Unlike vaccines for illnesses like the flu, the Pfizer and Moderna vaccines don’t actually contain weakened or inactivated coronavirus, explains Tarun Jain, MD, associate professor of obstetrics and gynecology in the division of reproductive endocrinology and infertility at Northwestern Medicine in Chicago.
“It can be hard to understand how the COVID-19 vaccine works because it requires a deep understanding of cellular biology. In simple terms, all the vaccine is doing is giving some material — what’s called mRNA [messenger RNA] — that allows our own cells to produce some of the protein called the spike protein that’s found on the surface of the COVID-19 virus,” he says.
After making the spike protein, the cell breaks down the mRNA, says Dr.

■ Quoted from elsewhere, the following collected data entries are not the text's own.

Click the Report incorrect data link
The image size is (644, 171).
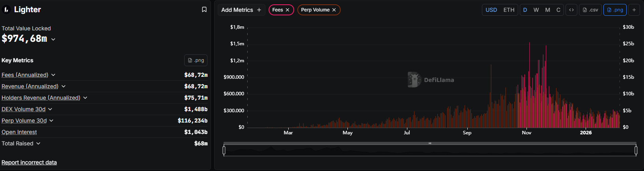(x=29, y=162)
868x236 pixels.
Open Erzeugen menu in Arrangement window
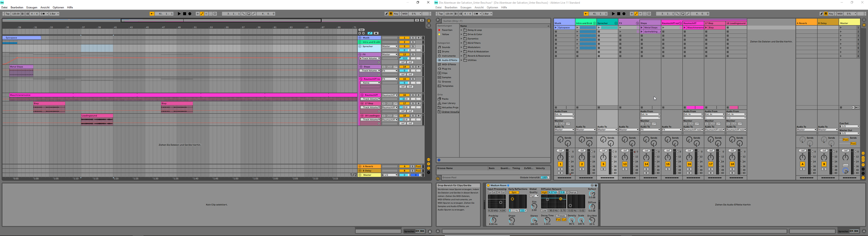(32, 7)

Jain. “It’s not going into the nucleus, which is where the DNA resides,” he says.
“All [the vaccine] is doing is getting our own body to make some of this spike protein, which will then allow our body to develop an immune response,” says Jain. “It’s not altering our genetics or DNA in any way.”
If You’re Considering Getting Pregnant, the Vaccine Offers Important Protection
Recent findings suggest that COVID-19 poses a greater threat to pregnant women than previously suspected. A small study published in the American Journal of Obstetrics & Gynecology on January 27 found that pregnant women with COVID-19 had a 3.5 times higher rate of being hospitalized for their illness and were 13 times more likely to die of COVID-19 than the general population of the same age.
“Our study really indicates that pregnant women are a high-risk group for COVID-19,” says Adams Waldorf, the senior authority on the paper. “We are concerned that COVID-19-associated maternal deaths have been massively undercounted; we should be very careful with this group and not downplay the risks of what COVID-19 can mean during pregnancy,” she says. “In my opinion, the benefits of vaccination far outweigh the risks in pregnancy.”
Discuss Questions or Concerns About the Vaccine With Your Doctor
“I would highly encourage anyone who’s having questions or doubts to please talk to their doctor or a fertility specialist before making an assumption based what they’ve seen on social media,” says Jain.
“There really are great benefits in having a vaccine to prevent COVID-19 infection,” he says, pointing out that widespread immunity will help people who want to have children do so without the fear of the virus.
“We’re so fortunate that we have the ability to get a vaccine for COVID-19 so quickly,” says Jain. “We really all should take advantage of that protection because the consequence otherwise can be quite dire.”